As for a mechanism, the authors suggested that “The antineoplastic effect of aspirin may be associated with the inhibition of cyclooxygenase-1 (COX-1)–mediated platelet activation. Inhibition of arterial thrombosis by aspirin impedes the development and progression of certain cancers. Cyclooxygenase-2 is known to be involved in the inflammatory process, and inhibition of COX-2–derived prostaglandin E2 formation by aspirin induces inhibition of cell proliferation and reduction of angiogenesis and immunomodulation through the production of lymphocytes in the peripheral blood. Cyclooxygenase-2 is expressed at high levels in human lung cancer tissue, especially in adenocarcinoma.”

Colorectal cancer

A plethora of data exist to support the use of aspirin as a chemopreventive strategy. These data are so compelling that they support the use of this intervention as an indicated recommendation, per the authors of a review article published in Best Practices & Research: Clinical Gastroenterology.

According to the authors, “there is clear evidence that aspirin in doses as low as 325 mg per day reduces colorectal cancer risk. There is also strong evidence from secondary analyses of cardiovascular trials that daily doses as low as 75 mg per day may be effective. In particular, the emerging data that aspirin may reduce risk of [a] panoply of cancers suggest that an overall consideration of aspirin’s benefits for all cancers and vascular disease may dominate concerns about potential hazards at either dose.”

“Moreover,” they added, "incorporation of potential benefits associated with the development of an efficacious and cost-effective means of reducing the GI risks of long-term aspirin use (eg, concurrent administration of gastroprotective agents) will also likely require future consideration in defining optimal dosing.”

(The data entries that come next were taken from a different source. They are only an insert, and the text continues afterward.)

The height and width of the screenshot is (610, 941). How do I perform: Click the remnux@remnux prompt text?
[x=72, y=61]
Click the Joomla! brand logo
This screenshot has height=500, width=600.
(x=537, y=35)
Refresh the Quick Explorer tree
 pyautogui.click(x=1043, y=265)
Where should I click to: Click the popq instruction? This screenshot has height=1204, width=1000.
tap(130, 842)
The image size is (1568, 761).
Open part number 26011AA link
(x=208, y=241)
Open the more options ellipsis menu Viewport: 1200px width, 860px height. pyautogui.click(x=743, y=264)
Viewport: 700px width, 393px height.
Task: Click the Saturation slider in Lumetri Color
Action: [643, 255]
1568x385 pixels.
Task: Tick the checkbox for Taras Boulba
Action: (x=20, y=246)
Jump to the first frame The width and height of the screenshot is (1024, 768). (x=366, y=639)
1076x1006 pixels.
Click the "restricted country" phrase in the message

The authors also suggested that the relative cost-effectiveness of aspirin compared with screening colonoscopy/sigmoidoscopy further supports the use of aspirin as a preventive measure.

What’s the proposed mechanism for aspirin’s effectiveness against colorectal cancer? Besides targeting COX-dependent mechanisms underlying cancer processes, as noted above, aspirin may also stymie COX-independent pathways involved in tumor pathogenesis. Furthermore, aspirin could boost the apoptosis of tumor cells. 

In the case of experiments assessing the antineoplastic effects of aspirin on COX-independent pathways, however, in vitro studies involved much higher doses than possible in vivo, which could be a significant limitation. Due to binding by proteins in humans, peak plasma levels of aspirin are reached at 300 mg/day; concentrations of aspirin in in vivo studies were much higher.